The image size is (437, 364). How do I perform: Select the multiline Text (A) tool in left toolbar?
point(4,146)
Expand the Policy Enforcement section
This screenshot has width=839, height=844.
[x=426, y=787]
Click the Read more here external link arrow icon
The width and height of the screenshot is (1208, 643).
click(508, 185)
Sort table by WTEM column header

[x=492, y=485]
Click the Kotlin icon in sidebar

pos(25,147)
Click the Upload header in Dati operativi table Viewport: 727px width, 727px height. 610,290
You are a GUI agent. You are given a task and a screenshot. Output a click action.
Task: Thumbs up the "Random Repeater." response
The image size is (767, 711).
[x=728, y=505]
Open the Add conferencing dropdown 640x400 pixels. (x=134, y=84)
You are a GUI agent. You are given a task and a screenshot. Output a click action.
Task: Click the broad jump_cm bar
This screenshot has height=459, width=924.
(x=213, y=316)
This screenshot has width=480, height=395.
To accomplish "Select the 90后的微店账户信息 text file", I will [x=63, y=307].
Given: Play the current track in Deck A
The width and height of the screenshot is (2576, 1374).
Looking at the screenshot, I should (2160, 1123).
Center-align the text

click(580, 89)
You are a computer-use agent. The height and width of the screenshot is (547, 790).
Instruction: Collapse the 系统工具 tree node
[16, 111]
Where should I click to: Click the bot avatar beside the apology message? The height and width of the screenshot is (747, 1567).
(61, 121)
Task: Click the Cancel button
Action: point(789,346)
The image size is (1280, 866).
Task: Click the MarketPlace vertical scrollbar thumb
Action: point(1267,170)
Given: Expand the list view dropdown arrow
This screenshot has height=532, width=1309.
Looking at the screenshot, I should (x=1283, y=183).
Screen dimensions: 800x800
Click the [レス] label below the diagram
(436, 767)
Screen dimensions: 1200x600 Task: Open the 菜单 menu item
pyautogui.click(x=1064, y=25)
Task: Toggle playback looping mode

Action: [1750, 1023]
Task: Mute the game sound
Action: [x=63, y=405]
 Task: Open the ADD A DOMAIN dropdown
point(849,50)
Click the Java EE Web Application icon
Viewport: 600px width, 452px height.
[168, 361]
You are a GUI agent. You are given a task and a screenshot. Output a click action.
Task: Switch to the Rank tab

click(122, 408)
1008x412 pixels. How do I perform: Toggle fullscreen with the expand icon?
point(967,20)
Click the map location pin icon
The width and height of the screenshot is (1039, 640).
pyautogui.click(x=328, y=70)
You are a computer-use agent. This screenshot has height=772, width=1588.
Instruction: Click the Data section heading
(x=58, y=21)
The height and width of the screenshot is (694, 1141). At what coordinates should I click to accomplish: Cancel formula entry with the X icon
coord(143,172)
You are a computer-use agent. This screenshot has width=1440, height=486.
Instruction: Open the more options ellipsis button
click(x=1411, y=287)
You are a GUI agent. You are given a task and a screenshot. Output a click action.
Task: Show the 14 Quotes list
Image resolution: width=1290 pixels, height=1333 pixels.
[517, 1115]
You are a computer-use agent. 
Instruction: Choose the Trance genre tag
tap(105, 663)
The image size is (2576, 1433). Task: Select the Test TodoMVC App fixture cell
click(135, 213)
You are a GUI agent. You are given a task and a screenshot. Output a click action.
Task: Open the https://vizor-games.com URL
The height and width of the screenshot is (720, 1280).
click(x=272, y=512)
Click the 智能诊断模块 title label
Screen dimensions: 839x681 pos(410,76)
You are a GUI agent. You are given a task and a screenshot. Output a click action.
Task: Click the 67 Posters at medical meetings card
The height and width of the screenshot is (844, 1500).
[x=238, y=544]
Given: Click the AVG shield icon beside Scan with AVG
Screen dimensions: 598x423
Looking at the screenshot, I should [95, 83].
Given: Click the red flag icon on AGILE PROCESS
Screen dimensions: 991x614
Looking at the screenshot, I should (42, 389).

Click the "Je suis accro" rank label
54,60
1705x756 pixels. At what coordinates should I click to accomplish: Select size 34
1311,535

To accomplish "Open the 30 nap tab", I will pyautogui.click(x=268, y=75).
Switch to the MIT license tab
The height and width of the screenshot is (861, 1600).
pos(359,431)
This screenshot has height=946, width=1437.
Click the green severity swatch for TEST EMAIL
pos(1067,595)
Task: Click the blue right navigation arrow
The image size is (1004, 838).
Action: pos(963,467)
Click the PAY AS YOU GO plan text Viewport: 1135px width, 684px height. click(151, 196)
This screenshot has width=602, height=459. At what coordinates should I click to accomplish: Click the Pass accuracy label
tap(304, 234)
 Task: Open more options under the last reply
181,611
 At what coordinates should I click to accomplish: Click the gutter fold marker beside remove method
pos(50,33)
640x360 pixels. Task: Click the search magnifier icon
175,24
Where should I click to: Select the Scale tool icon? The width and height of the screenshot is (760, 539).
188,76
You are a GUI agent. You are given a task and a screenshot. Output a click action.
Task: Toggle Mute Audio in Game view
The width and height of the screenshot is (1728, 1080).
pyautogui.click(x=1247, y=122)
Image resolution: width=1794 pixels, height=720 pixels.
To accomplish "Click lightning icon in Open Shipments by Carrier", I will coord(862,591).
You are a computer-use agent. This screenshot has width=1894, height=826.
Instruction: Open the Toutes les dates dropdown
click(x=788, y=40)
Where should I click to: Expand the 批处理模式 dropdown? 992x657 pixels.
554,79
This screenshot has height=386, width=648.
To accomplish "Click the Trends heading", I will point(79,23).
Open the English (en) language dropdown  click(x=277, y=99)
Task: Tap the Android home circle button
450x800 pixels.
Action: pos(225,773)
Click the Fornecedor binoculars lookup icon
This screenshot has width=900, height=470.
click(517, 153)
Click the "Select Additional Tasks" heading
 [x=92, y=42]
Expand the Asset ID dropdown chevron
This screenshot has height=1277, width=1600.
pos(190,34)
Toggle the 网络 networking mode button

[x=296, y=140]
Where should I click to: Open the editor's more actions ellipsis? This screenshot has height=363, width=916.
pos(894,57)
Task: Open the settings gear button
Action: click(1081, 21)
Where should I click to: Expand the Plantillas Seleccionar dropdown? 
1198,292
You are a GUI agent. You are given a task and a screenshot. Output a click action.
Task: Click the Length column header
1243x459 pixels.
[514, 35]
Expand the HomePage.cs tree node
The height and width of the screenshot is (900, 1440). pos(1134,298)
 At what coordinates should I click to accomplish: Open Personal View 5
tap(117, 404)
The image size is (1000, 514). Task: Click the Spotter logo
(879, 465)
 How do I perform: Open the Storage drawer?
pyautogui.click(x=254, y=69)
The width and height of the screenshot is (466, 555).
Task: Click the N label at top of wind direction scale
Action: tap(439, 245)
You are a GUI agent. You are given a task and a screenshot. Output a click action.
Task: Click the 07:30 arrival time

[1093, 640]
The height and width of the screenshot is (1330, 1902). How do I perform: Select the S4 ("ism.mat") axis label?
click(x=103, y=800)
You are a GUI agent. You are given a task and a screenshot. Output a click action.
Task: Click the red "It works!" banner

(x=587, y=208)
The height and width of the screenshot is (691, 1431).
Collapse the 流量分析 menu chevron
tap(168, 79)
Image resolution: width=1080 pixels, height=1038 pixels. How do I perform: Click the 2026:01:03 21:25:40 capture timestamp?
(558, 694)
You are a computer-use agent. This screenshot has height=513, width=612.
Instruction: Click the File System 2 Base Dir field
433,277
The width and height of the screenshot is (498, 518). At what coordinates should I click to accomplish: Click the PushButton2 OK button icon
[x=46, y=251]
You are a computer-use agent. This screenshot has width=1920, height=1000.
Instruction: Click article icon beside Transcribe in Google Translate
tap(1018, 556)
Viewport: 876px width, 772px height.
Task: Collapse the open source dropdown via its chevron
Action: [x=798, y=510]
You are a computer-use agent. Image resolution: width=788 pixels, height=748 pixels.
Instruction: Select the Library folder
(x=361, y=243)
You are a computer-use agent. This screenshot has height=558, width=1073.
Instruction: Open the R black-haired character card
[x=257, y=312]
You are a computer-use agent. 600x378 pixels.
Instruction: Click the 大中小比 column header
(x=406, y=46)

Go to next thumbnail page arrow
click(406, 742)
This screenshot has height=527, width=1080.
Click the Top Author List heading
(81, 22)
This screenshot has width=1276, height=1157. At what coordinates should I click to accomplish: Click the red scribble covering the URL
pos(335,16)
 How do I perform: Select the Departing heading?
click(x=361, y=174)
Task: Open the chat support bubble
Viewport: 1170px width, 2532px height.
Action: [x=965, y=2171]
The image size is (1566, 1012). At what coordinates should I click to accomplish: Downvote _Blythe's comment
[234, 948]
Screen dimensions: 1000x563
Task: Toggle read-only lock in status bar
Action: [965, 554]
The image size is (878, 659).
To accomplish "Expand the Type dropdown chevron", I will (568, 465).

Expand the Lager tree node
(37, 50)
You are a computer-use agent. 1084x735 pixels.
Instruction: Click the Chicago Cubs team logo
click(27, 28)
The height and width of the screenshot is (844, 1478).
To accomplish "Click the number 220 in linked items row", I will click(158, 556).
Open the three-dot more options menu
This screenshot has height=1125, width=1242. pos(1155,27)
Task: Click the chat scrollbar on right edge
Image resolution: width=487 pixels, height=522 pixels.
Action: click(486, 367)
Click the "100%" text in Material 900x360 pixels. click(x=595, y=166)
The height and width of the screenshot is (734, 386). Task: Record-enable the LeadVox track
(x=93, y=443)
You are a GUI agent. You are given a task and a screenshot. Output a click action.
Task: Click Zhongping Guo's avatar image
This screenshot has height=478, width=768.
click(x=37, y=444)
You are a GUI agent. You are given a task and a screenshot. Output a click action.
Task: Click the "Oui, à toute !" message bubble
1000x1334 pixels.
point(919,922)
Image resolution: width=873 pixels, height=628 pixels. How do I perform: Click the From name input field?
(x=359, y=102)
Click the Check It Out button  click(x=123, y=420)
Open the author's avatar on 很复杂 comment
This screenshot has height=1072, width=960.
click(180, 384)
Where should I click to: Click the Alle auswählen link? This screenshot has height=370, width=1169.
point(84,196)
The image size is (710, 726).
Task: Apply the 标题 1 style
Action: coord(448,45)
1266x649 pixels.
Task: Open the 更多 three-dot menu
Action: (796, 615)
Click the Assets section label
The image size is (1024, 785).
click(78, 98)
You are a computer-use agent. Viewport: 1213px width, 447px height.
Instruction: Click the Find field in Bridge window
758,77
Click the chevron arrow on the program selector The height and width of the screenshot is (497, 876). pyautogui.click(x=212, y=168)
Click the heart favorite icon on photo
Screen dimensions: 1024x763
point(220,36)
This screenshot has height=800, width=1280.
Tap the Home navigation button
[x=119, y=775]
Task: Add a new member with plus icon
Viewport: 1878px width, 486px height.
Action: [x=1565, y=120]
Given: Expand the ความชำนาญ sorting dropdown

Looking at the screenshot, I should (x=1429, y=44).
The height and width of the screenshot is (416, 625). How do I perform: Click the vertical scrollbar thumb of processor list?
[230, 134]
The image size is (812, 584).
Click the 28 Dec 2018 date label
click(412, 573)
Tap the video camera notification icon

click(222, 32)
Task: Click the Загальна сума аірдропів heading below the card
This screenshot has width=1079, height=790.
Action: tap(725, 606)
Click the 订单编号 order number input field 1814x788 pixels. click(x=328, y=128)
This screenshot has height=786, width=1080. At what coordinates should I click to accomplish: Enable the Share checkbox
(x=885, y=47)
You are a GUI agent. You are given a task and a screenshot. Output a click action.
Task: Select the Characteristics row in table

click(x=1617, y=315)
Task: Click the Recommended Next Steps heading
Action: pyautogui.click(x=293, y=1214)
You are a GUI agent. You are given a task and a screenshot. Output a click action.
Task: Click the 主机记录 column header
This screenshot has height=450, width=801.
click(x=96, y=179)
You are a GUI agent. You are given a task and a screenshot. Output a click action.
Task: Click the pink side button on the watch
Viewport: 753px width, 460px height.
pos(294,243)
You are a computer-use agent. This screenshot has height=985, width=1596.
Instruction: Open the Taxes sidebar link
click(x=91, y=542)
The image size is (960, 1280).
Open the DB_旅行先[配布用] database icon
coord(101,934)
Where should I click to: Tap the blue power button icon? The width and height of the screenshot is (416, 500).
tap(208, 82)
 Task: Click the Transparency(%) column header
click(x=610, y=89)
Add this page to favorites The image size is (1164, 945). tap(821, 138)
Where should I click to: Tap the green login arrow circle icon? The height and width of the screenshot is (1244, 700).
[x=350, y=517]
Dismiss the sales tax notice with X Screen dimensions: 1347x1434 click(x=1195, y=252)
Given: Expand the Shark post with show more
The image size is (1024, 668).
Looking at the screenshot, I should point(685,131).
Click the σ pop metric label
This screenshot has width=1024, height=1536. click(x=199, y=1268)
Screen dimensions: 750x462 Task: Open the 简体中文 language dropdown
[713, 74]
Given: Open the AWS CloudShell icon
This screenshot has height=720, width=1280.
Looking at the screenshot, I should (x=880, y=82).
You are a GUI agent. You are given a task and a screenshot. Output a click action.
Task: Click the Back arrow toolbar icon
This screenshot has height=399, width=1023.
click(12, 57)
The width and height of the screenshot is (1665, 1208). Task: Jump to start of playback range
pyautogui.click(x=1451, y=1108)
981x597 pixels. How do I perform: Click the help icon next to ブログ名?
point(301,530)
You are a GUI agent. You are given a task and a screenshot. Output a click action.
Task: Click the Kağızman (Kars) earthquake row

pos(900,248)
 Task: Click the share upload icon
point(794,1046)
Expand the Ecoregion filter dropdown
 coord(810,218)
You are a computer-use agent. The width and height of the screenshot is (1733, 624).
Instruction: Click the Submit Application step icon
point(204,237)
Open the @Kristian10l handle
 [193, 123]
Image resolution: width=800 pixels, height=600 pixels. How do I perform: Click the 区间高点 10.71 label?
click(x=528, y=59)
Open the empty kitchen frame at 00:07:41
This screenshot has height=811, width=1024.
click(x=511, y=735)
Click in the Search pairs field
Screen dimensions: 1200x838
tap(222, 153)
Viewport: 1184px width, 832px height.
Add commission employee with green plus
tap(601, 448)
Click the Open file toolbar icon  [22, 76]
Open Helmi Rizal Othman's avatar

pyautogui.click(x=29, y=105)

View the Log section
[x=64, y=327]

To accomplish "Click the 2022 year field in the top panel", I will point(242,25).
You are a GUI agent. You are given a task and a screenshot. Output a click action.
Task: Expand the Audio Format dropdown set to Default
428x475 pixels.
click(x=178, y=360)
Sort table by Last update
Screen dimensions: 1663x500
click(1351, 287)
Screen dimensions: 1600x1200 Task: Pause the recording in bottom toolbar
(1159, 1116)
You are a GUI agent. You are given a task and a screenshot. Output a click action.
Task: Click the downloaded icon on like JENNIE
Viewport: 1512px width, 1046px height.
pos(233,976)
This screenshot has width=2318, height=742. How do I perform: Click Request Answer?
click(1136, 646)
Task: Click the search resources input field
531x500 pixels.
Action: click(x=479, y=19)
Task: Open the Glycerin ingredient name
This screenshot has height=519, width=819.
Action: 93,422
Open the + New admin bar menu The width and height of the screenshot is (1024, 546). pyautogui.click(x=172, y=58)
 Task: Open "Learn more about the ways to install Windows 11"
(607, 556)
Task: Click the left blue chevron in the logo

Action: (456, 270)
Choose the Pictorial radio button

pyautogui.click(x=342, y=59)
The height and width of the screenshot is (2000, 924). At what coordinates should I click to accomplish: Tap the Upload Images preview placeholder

━━━━━━

Repeat the lines from the first one in the records through the line containing "Click the Upload", exactly as written, and nothing else.

*Answer box*.
The image size is (437, 364). How do I perform: Select the multiline Text (A) tool in left toolbar?
point(4,146)
Expand the Policy Enforcement section
This screenshot has width=839, height=844.
[x=426, y=787]
Click the Read more here external link arrow icon
The width and height of the screenshot is (1208, 643).
click(508, 185)
Sort table by WTEM column header

[x=492, y=485]
Click the Kotlin icon in sidebar

pos(25,147)
Click the Upload header in Dati operativi table Viewport: 727px width, 727px height. 610,290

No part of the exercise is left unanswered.